LA CHRONIQUE DE GUILLAUME GOUBERT - Un roman qui a un succès tout à fait exceptionnel, Les Yeux de Mona de Thomas Schlesser aux éditions Albin Michel. Sorti en librairie le 31 janvier, il s’est déjà vendu à plus de 100.000 exemplaires et il est en cours de traduction dans une trentaine de langues, dont le braille. (L’auteur y tient, on va tout de suite comprendre pourquoi). Comprendre ce succès me tient à cœur parce que ce roman a un fil conducteur inhabituel : l’histoire de la peinture.
Le personnage central est une petite fille de 10 ans, Mona, confrontée au risque de devenir aveugle. Les médecins estiment nécessaire qu’elle voie un pédopsychiatre. Le grand-père de Mona propose de s’en occuper. Mais, sans le dire à personne, au lieu de conduire sa petite-fille dans un cabinet médical, il l’emmène chaque semaine contempler un tableau dans un musée. Cet homme très érudit veut qu’elle puisse accumuler des images de la beauté au cas où elle perdrait définitivement la vue.
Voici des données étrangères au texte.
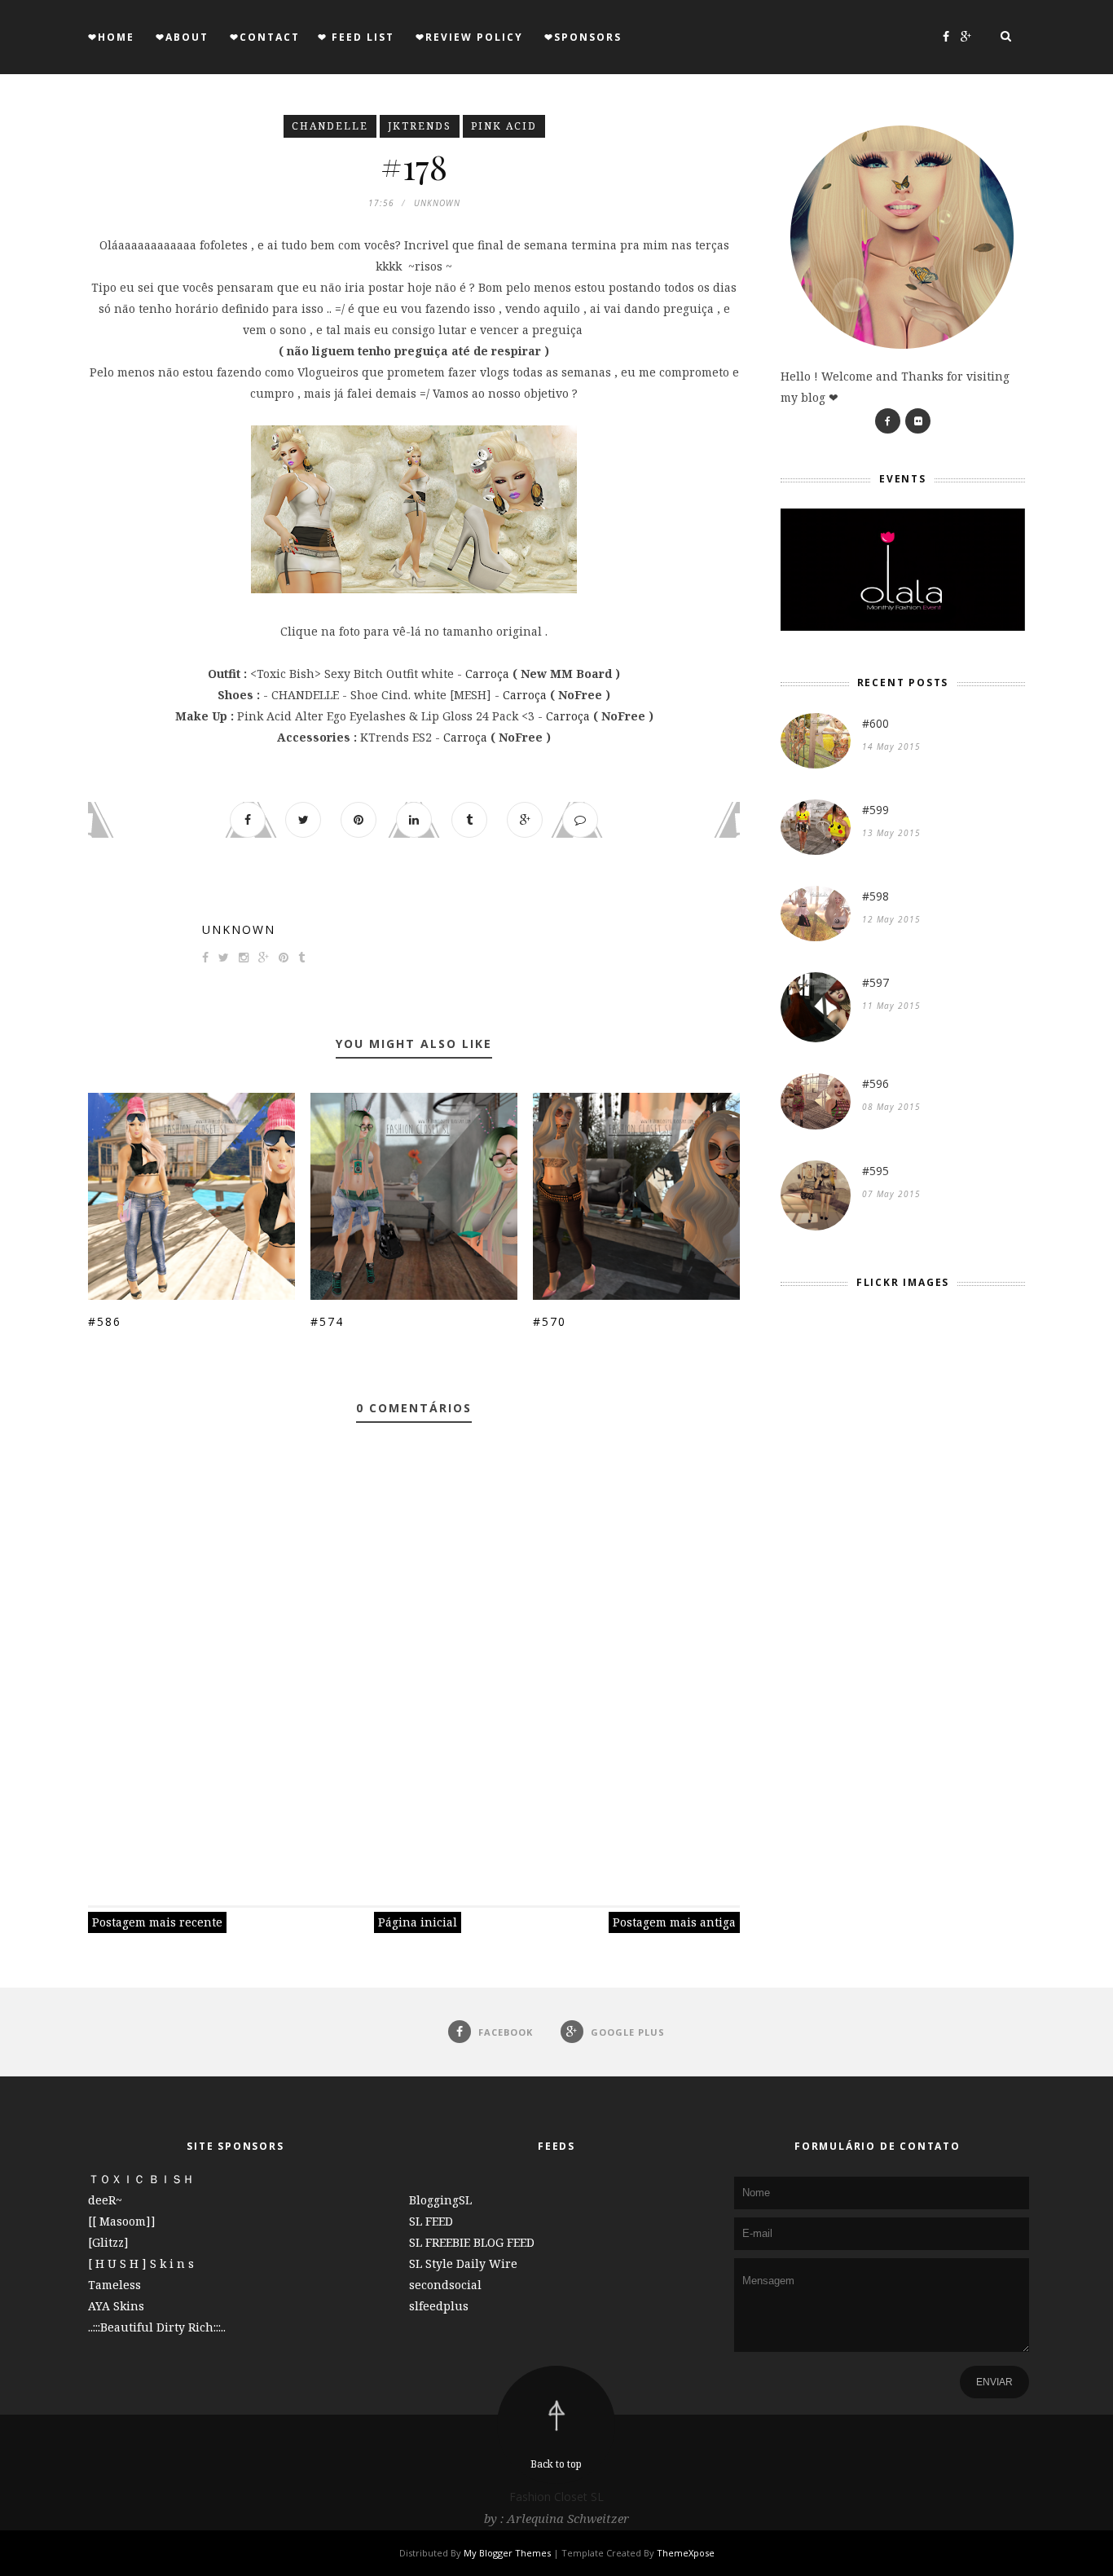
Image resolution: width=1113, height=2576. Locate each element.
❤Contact (265, 37)
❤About (182, 37)
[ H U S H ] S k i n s (141, 2263)
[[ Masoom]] (122, 2221)
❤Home (111, 37)
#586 (104, 1321)
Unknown (238, 929)
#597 (875, 982)
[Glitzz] (108, 2242)
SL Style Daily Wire (463, 2263)
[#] (887, 421)
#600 (875, 723)
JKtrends (419, 126)
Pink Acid (504, 126)
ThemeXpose (686, 2553)
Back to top (556, 2464)
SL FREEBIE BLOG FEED (472, 2242)
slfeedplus (439, 2306)
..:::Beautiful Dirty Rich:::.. (157, 2327)
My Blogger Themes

Thomas Schlesser a privilégié l’unité de lieu. Mona et Henry, son grand-père, vivent à Paris. Les 52 œuvres retenues figurent donc dans les collections du Louvre, du Musée d’Orsay et du Centre Pompidou. La plus ancienne est un Botticelli de la fin du XVe siècle, la plus récente une peinture de Pierre Soulages de 2002. Thomas Schlesser qui, de métier, est historien d’art, a pris soin de sélectionner à la fois des œuvres très célèbres et d’autres plus méconnues. Il a cherché aussi à faire une large place à des artistes femmes. Devant chacune des œuvres, Henry et Mona dialoguent. Et chaque fois, le grand-père en tire une leçon de vie. "Respecte les petites gens" devant le portrait d’une bohémienne par Frans Hals. "Lève le regard" devant une sculpture de Brancusi. Je précise que le livre comprend des reproductions des œuvres. Un peu petites mais c’est mieux que rien.
À défaut d’un style éblouissant, ce roman a de réelles qualités narratives portées par un suspense : Mona va-t-elle devenir aveugle ? Je ne vais pas divulgâcher le dénouement ! Les personnages sont attachants et la relation entre le grand-père et sa petite-fille est très marquante. Quand on l’interroge sur le succès de son livre, Thomas Schlesser met en avant cette complicité de Mona et Henry qui a un écho dans la vie de beaucoup d’entre nous.
Cependant, il ne faut pas sous-estimer l’attirance que l’univers de l’art exerce sur nous, surtout dans les temps difficiles que nous traversons. Face à l’obscurité du présent, l’art nous apporte de la lumière.
Thomas Schlesser nous fait comprendre avec beaucoup de talent combien l’art peut se mettre au service de la vie. Combien il enrichit notre relation au monde qui nous entoure. Il cite le peintre Paul Cézanne qui disait : "Aller à la nature par le Louvre et au Louvre par la nature."
Pour ma part, je vais vous proposer une autre phrase de Cézanne qui n’est pas dans le livre mais que je ne me lasse pas de citer. À propos d’un tableau qui est au Louvre, "Les noces de Cana" de Veronese, Cézanne a dit un jour : "Le miracle y est, l’eau changée en vin, le monde changé en peinture." Le roman de Thomas Schlesser nous le démontre : l’art est une forme de miracle.